• Item coordinate data
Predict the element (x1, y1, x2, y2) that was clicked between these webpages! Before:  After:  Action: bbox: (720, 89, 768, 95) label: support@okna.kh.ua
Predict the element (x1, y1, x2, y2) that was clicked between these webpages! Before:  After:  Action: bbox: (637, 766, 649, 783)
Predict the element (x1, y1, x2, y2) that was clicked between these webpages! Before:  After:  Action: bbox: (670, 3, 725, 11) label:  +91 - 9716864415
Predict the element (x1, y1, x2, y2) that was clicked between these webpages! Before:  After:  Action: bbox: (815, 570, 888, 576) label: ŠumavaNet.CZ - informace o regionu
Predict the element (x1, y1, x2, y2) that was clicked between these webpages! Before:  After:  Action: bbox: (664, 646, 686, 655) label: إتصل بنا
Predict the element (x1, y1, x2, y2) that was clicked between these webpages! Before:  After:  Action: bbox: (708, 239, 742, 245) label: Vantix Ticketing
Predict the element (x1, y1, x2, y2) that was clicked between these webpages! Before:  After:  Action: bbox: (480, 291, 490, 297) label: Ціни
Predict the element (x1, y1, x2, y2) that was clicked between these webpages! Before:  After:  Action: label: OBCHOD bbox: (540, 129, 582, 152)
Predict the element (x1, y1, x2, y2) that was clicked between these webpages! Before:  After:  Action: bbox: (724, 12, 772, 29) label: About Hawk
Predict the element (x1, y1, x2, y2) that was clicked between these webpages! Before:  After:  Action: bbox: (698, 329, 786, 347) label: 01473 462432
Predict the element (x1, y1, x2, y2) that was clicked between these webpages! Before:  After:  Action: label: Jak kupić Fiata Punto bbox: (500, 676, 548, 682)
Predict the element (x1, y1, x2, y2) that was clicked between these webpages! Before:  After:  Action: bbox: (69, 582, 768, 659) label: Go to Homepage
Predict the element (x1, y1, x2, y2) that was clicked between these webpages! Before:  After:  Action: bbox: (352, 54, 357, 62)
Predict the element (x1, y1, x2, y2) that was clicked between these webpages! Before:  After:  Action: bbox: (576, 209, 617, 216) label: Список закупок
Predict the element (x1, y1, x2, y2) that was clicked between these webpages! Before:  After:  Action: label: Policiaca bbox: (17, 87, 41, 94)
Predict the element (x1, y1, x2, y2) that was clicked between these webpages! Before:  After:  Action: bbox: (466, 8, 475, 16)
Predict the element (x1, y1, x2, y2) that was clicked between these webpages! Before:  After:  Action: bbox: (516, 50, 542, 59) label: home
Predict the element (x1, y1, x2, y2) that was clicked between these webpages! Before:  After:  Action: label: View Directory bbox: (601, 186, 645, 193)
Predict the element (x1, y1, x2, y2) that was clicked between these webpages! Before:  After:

• Exercise brief
Change "webpages" to "pages" in the lines from the one holding "676, 548, 682)" through the one holding "Go to Homepage", inclusive, and write out only those lines with nothing else altered.

• Exercise output
Predict the element (x1, y1, x2, y2) that was clicked between these pages! Before:  After:  Action: label: Jak kupić Fiata Punto bbox: (500, 676, 548, 682)
Predict the element (x1, y1, x2, y2) that was clicked between these pages! Before:  After:  Action: bbox: (69, 582, 768, 659) label: Go to Homepage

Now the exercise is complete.